Tedros Adhanom Ghebreyesus welcomed a long-delayed report from an international mission tasked with probing how the virus that causes COVID-19 first jumped to humans, saying it "advances our understanding in important ways".
But in a briefing to member states, he stressed it also "raises further questions that will need to be addressed by further studies".
The report, compiled by WHO-appointed international experts and their Chinese counterparts, did not draw any firm conclusions, but did rank a range of hypotheses according to how likely they thought they were.
The report, seen by AFP ahead of its Tuesday publication, had judged a lab-leak hypothesis "extremely unlikely", saying the virus behind Covid-19 had most probably jumped from bats to humans via an intermediary animal.
But Tedros urged them to look deeper into the lab theory.

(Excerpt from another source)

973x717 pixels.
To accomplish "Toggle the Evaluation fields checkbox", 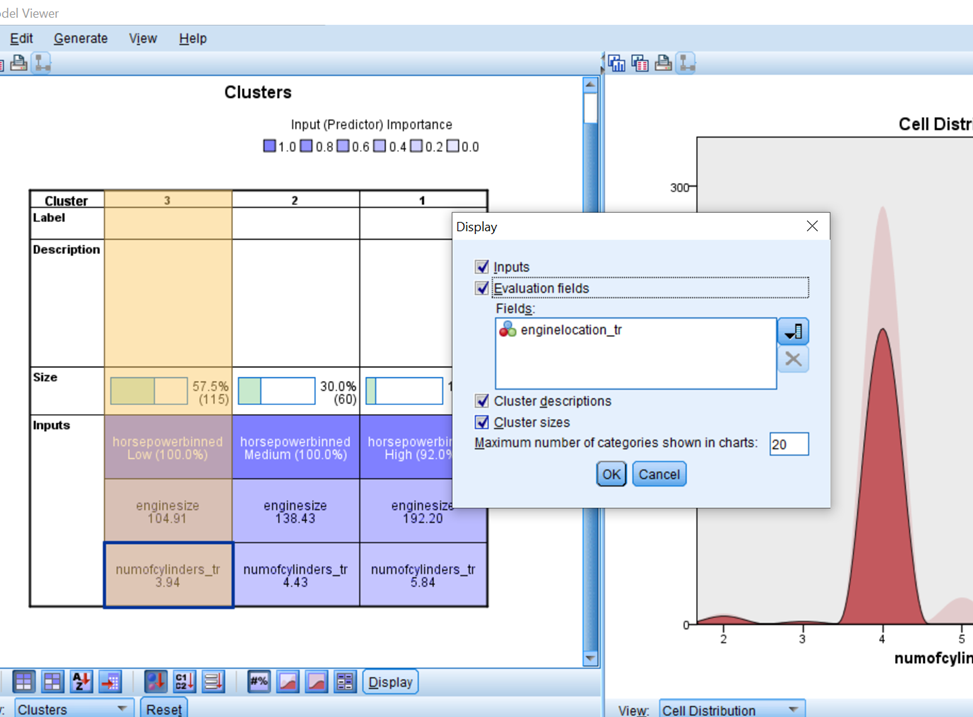I will click(x=482, y=288).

"Although the team has concluded that a laboratory leak is the least likely hypothesis, this requires further investigation, potentially with additional missions involving specialist experts, which I am ready to deploy," he said.
The WHO chief also voiced concern that the international expert team had "expressed the difficulties they encountered in accessing raw data" while in China.
"I expect future collaborative studies to include more timely and comprehensive data sharing," he said.